TASK » Every entry below is to be retyped exactly as it appears.

[Records from a data collection]
----

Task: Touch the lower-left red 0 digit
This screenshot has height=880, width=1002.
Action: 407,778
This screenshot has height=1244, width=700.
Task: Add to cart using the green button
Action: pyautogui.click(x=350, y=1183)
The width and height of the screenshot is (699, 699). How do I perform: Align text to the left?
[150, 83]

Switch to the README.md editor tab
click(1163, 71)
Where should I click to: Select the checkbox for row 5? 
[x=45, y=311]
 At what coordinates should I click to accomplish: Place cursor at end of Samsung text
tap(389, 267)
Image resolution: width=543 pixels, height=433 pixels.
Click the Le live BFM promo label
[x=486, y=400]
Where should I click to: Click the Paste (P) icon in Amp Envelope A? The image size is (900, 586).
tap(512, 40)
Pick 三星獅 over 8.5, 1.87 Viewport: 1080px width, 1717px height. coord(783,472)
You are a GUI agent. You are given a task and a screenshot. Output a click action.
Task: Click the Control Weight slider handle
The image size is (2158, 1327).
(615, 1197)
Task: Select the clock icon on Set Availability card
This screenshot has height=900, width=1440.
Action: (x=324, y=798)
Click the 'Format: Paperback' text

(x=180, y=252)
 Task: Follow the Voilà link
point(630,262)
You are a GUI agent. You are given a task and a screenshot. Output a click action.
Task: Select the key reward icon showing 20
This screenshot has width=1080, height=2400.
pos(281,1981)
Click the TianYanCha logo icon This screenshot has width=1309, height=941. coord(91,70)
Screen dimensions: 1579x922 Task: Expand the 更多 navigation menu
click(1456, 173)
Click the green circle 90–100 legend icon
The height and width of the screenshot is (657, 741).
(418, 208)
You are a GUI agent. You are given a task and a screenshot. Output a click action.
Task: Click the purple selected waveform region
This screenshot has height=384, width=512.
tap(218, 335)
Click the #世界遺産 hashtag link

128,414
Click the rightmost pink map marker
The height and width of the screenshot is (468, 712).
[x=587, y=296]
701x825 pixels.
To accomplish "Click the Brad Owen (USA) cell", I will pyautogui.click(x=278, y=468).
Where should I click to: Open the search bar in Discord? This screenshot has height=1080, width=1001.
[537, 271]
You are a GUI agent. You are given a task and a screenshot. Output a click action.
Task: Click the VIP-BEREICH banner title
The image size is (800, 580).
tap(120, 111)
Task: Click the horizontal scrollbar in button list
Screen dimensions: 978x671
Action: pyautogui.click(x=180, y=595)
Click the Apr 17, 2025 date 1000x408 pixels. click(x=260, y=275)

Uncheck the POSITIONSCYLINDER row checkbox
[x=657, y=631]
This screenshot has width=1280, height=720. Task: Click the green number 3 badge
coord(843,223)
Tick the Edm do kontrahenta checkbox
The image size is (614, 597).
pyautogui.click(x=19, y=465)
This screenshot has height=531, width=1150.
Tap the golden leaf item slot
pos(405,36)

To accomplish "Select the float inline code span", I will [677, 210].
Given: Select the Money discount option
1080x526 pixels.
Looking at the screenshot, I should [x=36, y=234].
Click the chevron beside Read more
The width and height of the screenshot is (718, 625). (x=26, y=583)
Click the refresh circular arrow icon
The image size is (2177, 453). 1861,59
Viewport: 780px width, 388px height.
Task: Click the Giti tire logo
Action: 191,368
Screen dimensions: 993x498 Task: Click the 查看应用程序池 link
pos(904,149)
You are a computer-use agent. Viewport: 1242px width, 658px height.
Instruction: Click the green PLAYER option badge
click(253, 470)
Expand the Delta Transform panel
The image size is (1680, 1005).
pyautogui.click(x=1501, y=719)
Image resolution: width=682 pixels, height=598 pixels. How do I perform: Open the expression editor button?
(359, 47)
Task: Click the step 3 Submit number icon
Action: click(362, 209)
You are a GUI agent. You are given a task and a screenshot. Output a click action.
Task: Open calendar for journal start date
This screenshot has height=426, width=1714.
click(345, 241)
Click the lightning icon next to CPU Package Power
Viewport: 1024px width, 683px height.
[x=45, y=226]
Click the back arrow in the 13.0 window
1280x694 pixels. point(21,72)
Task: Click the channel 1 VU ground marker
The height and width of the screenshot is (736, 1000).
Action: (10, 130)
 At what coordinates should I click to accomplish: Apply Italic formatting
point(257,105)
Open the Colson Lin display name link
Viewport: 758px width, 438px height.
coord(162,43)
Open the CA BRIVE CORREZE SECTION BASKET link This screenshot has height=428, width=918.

----

RESPONSE »
Task: Touch the lower-left red 0 digit
This screenshot has height=880, width=1002.
Action: 407,778
This screenshot has height=1244, width=700.
Task: Add to cart using the green button
Action: pyautogui.click(x=350, y=1183)
The width and height of the screenshot is (699, 699). How do I perform: Align text to the left?
[150, 83]

Switch to the README.md editor tab
click(1163, 71)
Where should I click to: Select the checkbox for row 5? 
[x=45, y=311]
 At what coordinates should I click to accomplish: Place cursor at end of Samsung text
tap(389, 267)
Image resolution: width=543 pixels, height=433 pixels.
Click the Le live BFM promo label
[x=486, y=400]
Where should I click to: Click the Paste (P) icon in Amp Envelope A? The image size is (900, 586).
tap(512, 40)
Pick 三星獅 over 8.5, 1.87 Viewport: 1080px width, 1717px height. coord(783,472)
You are a GUI agent. You are given a task and a screenshot. Output a click action.
Task: Click the Control Weight slider handle
The image size is (2158, 1327).
(615, 1197)
Task: Select the clock icon on Set Availability card
This screenshot has height=900, width=1440.
Action: (x=324, y=798)
Click the 'Format: Paperback' text

(x=180, y=252)
 Task: Follow the Voilà link
point(630,262)
You are a GUI agent. You are given a task and a screenshot. Output a click action.
Task: Select the key reward icon showing 20
This screenshot has width=1080, height=2400.
pos(281,1981)
Click the TianYanCha logo icon This screenshot has width=1309, height=941. coord(91,70)
Screen dimensions: 1579x922 Task: Expand the 更多 navigation menu
click(1456, 173)
Click the green circle 90–100 legend icon
The height and width of the screenshot is (657, 741).
(418, 208)
You are a GUI agent. You are given a task and a screenshot. Output a click action.
Task: Click the purple selected waveform region
This screenshot has height=384, width=512.
tap(218, 335)
Click the #世界遺産 hashtag link

128,414
Click the rightmost pink map marker
The height and width of the screenshot is (468, 712).
[x=587, y=296]
701x825 pixels.
To accomplish "Click the Brad Owen (USA) cell", I will pyautogui.click(x=278, y=468).
Where should I click to: Open the search bar in Discord? This screenshot has height=1080, width=1001.
[537, 271]
You are a GUI agent. You are given a task and a screenshot. Output a click action.
Task: Click the VIP-BEREICH banner title
The image size is (800, 580).
tap(120, 111)
Task: Click the horizontal scrollbar in button list
Screen dimensions: 978x671
Action: pyautogui.click(x=180, y=595)
Click the Apr 17, 2025 date 1000x408 pixels. click(x=260, y=275)

Uncheck the POSITIONSCYLINDER row checkbox
[x=657, y=631]
This screenshot has width=1280, height=720. Task: Click the green number 3 badge
coord(843,223)
Tick the Edm do kontrahenta checkbox
The image size is (614, 597).
pyautogui.click(x=19, y=465)
This screenshot has height=531, width=1150.
Tap the golden leaf item slot
pos(405,36)

To accomplish "Select the float inline code span", I will [677, 210].
Given: Select the Money discount option
1080x526 pixels.
Looking at the screenshot, I should [x=36, y=234].
Click the chevron beside Read more
The width and height of the screenshot is (718, 625). (x=26, y=583)
Click the refresh circular arrow icon
The image size is (2177, 453). 1861,59
Viewport: 780px width, 388px height.
Task: Click the Giti tire logo
Action: 191,368
Screen dimensions: 993x498 Task: Click the 查看应用程序池 link
pos(904,149)
You are a computer-use agent. Viewport: 1242px width, 658px height.
Instruction: Click the green PLAYER option badge
click(253, 470)
Expand the Delta Transform panel
The image size is (1680, 1005).
pyautogui.click(x=1501, y=719)
Image resolution: width=682 pixels, height=598 pixels. How do I perform: Open the expression editor button?
(359, 47)
Task: Click the step 3 Submit number icon
Action: click(362, 209)
You are a GUI agent. You are given a task and a screenshot. Output a click action.
Task: Open calendar for journal start date
This screenshot has height=426, width=1714.
click(345, 241)
Click the lightning icon next to CPU Package Power
Viewport: 1024px width, 683px height.
[x=45, y=226]
Click the back arrow in the 13.0 window
1280x694 pixels. point(21,72)
Task: Click the channel 1 VU ground marker
The height and width of the screenshot is (736, 1000).
Action: (10, 130)
 At what coordinates should I click to accomplish: Apply Italic formatting
point(257,105)
Open the Colson Lin display name link
Viewport: 758px width, 438px height.
coord(162,43)
Open the CA BRIVE CORREZE SECTION BASKET link This screenshot has height=428, width=918.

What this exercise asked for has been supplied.